Switch sicuro da warfarin agli anticoagulanti orali diretti

Guida ad uno switch sicuro da warfarin agli anticoagulanti orali diretti (DOAC) per i pazienti con FA non valvolare e tromboembolismo venoso profondo/embolia polmonare (TVP/EP)

Autore Principale: Helen Williams - Tradotto dall'originale in lingua inglese (26/03/20)

La molecola del Warfarin

È importante considerare lo switch da warfarin a un DOAC per i pazienti eleggibili, al fine di evitare le periodiche analisi del sangue necessarie per monitorare l’INR. Il controllo della funzionalità renale richiesto durante il trattamento con i DOAC può essere programmato, è meno rigoroso rispetto a quello dell’INR ed è prescritto di routine dal medico di medicina generale. Lo switch da warfarin a un DOAC deve essere attentamente valutato, poiché non tutti i pazienti sono eleggibili e, in alcuni casi, è richiesto il parere dello specialista.

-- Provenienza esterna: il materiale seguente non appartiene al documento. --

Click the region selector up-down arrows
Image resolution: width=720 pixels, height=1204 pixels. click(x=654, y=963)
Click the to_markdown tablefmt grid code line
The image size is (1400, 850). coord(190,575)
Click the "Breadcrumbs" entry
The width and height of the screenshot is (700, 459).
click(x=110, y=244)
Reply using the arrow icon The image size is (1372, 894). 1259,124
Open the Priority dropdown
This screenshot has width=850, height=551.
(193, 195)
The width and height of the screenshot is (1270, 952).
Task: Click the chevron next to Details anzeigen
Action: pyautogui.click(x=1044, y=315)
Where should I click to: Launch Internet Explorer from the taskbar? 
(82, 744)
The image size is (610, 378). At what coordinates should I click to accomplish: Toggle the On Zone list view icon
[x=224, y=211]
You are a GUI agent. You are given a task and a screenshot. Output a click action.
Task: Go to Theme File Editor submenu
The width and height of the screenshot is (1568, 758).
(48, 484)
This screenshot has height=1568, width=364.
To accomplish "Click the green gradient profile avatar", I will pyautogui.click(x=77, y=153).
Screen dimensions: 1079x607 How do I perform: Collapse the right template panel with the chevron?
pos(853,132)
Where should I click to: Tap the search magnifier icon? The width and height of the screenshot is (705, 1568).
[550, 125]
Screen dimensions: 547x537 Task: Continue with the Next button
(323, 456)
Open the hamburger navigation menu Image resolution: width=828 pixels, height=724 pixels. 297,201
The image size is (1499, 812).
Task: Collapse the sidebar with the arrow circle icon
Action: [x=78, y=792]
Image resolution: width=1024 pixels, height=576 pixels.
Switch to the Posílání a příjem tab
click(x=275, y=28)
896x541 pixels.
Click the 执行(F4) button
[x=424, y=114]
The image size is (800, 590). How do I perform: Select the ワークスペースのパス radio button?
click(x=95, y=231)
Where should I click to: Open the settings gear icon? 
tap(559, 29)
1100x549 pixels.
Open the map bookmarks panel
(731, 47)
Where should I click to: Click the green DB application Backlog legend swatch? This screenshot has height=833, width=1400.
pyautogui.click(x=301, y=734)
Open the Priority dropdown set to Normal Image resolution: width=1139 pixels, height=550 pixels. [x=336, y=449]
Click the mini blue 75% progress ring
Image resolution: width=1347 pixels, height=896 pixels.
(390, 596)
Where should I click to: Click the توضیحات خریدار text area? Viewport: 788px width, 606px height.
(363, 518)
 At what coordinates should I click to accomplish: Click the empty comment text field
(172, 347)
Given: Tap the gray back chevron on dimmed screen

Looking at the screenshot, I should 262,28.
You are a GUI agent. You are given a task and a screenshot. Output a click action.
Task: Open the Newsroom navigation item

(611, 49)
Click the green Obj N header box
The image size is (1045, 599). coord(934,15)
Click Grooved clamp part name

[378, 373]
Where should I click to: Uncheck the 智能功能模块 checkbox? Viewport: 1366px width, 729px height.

Solo i medici di medicina generale (in Italia secondo Nota 97 AIFA Determina n. DG 653/2020, N.d.T.) o gli specialisti con esperienza nella gestione della terapia anticoagulante possono effettuare lo switch dal warfarin a un DOAC.

Per garantire la dispensazione del corretto numero di confezioni a tutti i pazienti, adottare un approccio graduale durante il ciclo di 12 settimane del monitoraggio dell’INR.